However, over the course of the evening's discussion I grew increasingly agitated over the double-speak. DCR claims they want to accommodate cyclists so they're creating a consultant position and a profound number of new and resurected committees, all of which are slated to commence in the New Year. The plans for the project, however, are 90% done now and the input we can make is cursory and not actually welcomed. I left the meeting early, in anger, after the cute old engineer said, almost spitting in anger, that the plan doesn't include bicycles because the existing structure doesn't include bicycles. Viva le status quo!
Boston, I've always loved your respect for history and I wish you'd respect the future a bit more.
I hear that Marty Walz said it best, something to the effect of "The fact that you waited 'till the plans were 90% done to get input is unfortunate, and not the community's problem..." An important revelation in the meeting was the news that there will be dedicated bike lanes entering and exiting the project zone, so a failure to plan for this "vehicular" bicycle traffic will be glaringly obvious.
It is true that the project is a difficult one, there are a lot of humans to get across a very small space. The proposed design is excellent for preserving the space and minimizing the disturbance created by this necessary work. That said, I think there is still wiggle room to meet the needs of the community at large.
I'm very happy to have a blog, because I get to share Charlotte-the-Amateur-Engineer's Two Solutions for this problem.
Solution One: The Practical Solution
We move forward exactly as planned, however instead of widening the car lanes from 9'7" to 11", as proposed, we use that extra space for a dedicated bike lane. This will be status quo for the cars, the bike lane will do dual-duty as the buffer zone to the curb desired by the engineer, and will simply be wider and painted blue to indicate that it is for vehicular cyclists. The multi-use path will hold pedestrians, runners, strollers, wheelchairs, and casual cyclists, as well as vehicular cyclists looking to get from the Esplanade to the trail on the Memorial Drive side of the river without dealing with all the car traffic, which we know will happen.

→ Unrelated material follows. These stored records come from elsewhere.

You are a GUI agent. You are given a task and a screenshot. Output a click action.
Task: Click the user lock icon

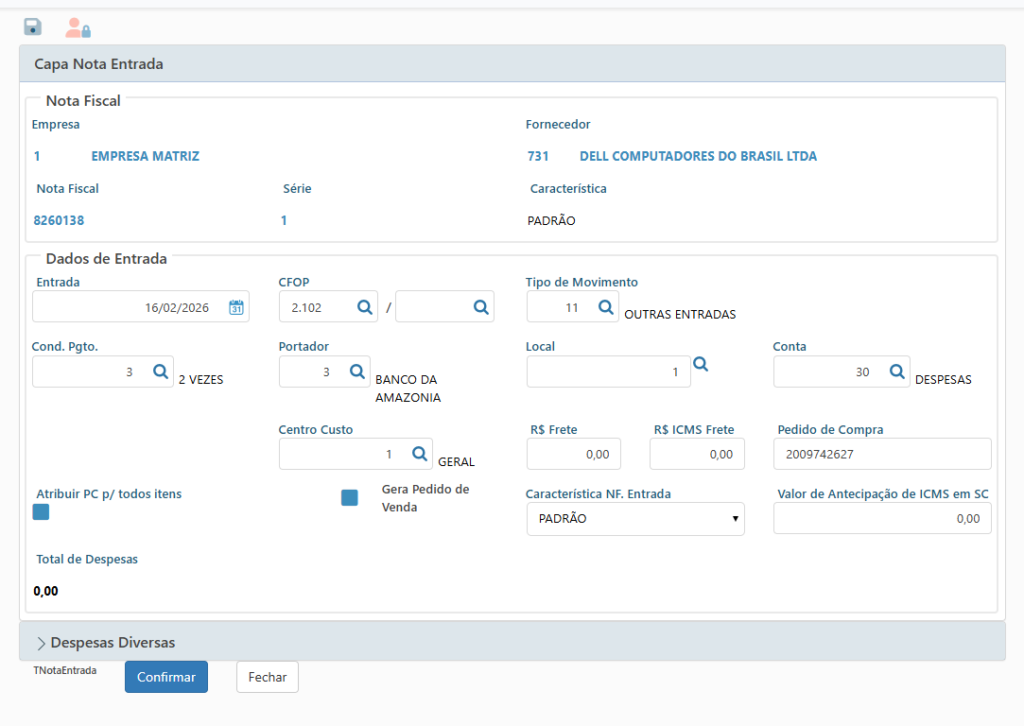point(77,28)
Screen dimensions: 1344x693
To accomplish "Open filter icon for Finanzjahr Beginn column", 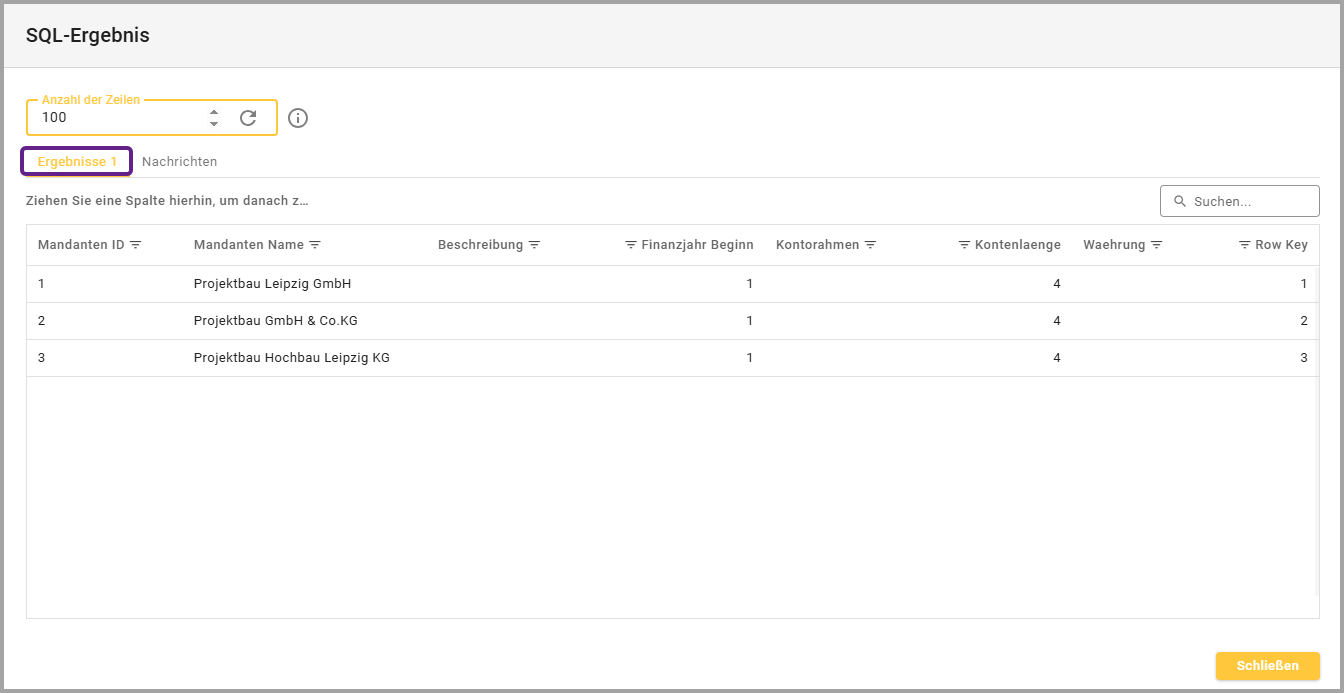I will (631, 245).
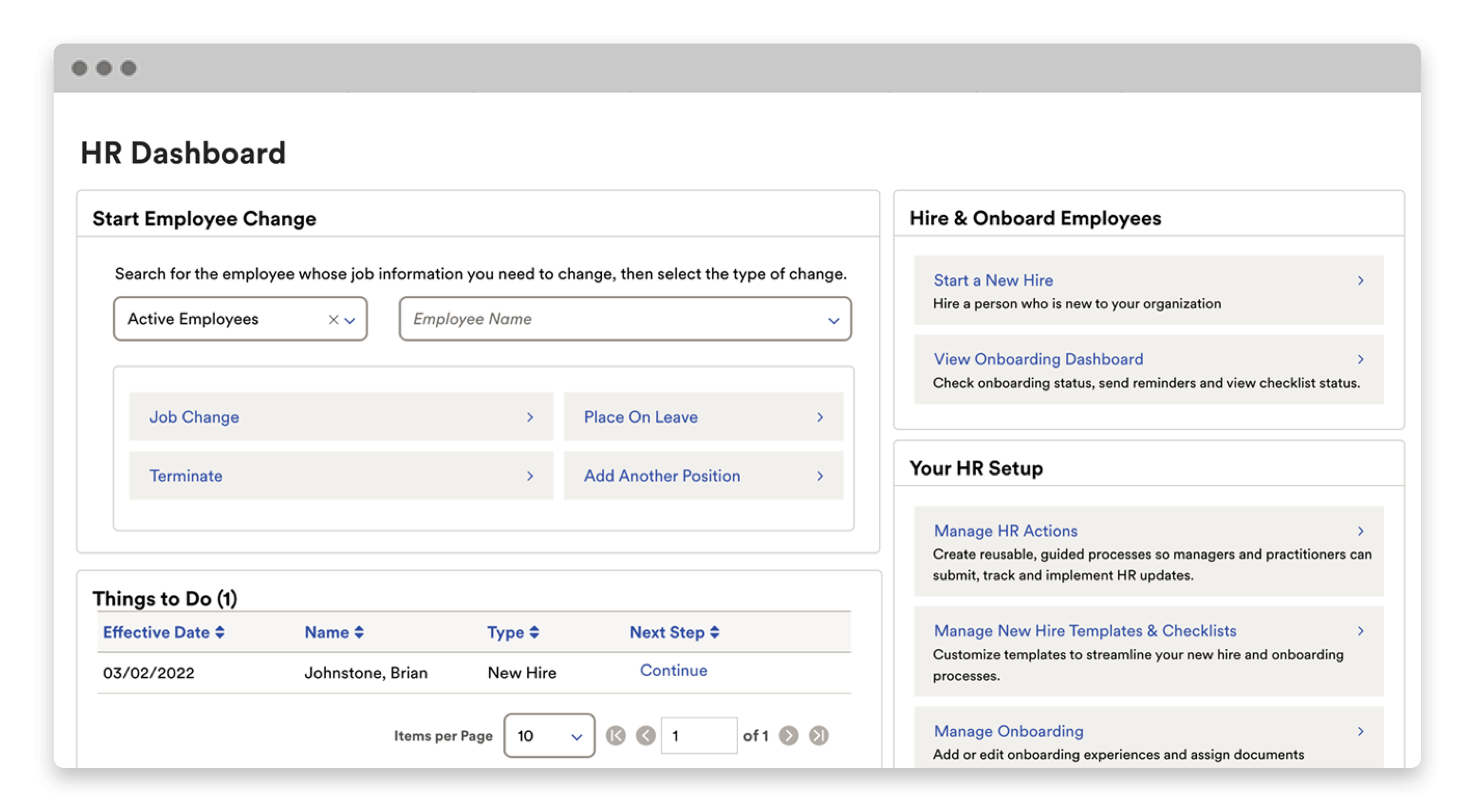Select the Place On Leave action
This screenshot has height=811, width=1474.
click(x=640, y=417)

Solution Two: The World-Class Dream Solution
We may still do the above, but we work on building a cantilevered path which runs along the back of the Museum of Science and connects both sides of the river. I'm envisioning it feeling a bit like the river side of European Parliament in Strasbourg. There would have to be a drawbridge or elevated bridge, but it need not be as robust as the Craigie drawbridge which must accept 18-wheelers. The Museum of Science could use this opportunity to create a real-world exhibit about the science of motion with displays about the bio-mechanics of walking, running, and cycling, linking science more directly to life through those plate-glass windows than in a diorama. These two parks in the Charles River Basin would be more directly connected and the training programs of all Boston athletes significantly improved, Boston's reputation as a walking city enhanced, and DCR would more directly fulfill its mission:
To protect, promote and enhance our common wealth of natural, cultural and recreational resources.
Wouldn't it be wonderful?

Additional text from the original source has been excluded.